An election committee of 1,200 Hong Kong people, drawn largely from pro-business, pro-establishment circles, cast their ballots and China’s preferred candidate wins with a healthy majority.

The city-state returned to Chinese sovereignty in 1997, though as a Special Administrative Region (SAR), which means it retains a high level of autonomy, only ceding control of foreign relations and defense matters to Beijing. The city has developed into one of the world’s great financial centers.

Hong Kong’s seven million residents do not get to vote but the winning candidate is supposed to be “acceptable” to them. The entire process is designed to avoid unpleasant surprises.

The two main candidates – 59-year-old Henry Tang, son of a well connected tycoon, and 58-year-old C Y Leung, of more humble origins, but impeccable pro-Beijing credentials – were supposed to conduct gentlemanly campaigns, culminating in Tang’s eventual victory as the favorite of China’s leaders and Hong Kong’s tycoons.

But the mud started flying.

Tang’s private life became a public nightmare. First he was forced to own up to a string of marital infidelities. Then a media circus descended on one of his homes, using cherry pickers and cranes to film over the high walls of the luxury property looking for evidence of illegal construction work. Tang’s clumsy response, first denying, then blaming his wife for the work drew widespread condemnation. Never a popular figure, Tang’s opinion poll ratings tumbled and some of his backers began to question his electability.

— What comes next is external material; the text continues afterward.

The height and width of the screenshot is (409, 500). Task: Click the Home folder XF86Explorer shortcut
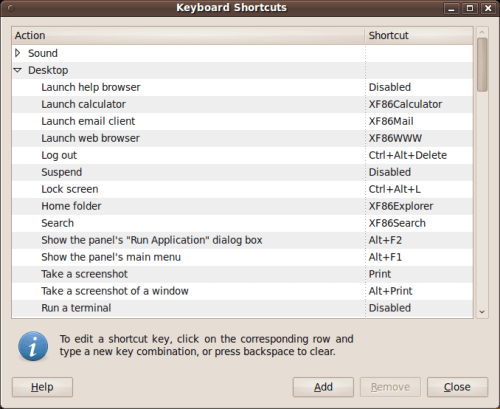point(401,206)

Meanwhile C Y Leung ran into his own troubles. He is currently under investigation for a conflict of interest case involving a construction project when he was in government office. There are also allegations of “black money” – that his campaign had been in contact with organized crime figures. He also is reputed to be a closet communist, and to hold hardline views on public order and press freedom.

Even outgoing Chief Executive Donald Tsang has found himself embroiled in controversy amid allegations he had breached anti-bribery regulations by traveling on luxury yachts and private jets owned by wealthy friends.

But despite his problems, Leung continues to show a consistent lead over Tang in public opinion polls.

Beijing is apparently now pressuring committee members to switch to Leung. But it remains to be seen whether enough members of the election committee will listen. One of Asia’s richest men, Li Ka-shing, has said that he will continue to support Tang. The pro-business Liberal Party, controlling 28 votes, says it cannot vote for Leung, while leaving it to individuals members whether they vote for Tang or not.

Beijing’s hand has tipped the balance in favor of Leung, but he is not yet a shoe-in.

The fact of the matter is that neither candidate is very popular and a number of members of the election committee are threatening to cast blank ballots. If no candidate can get more than 50% of the votes the election will be annulled. It would need to be re-run in May, no doubt with some new faces.

While this might be an acceptable outcome to many in Hong Kong, it would be a huge loss of face for Beijing, showing that it was unable to control the situation.

This Sunday there will be something unprecedented at a chief executive election in Hong Kong – suspense.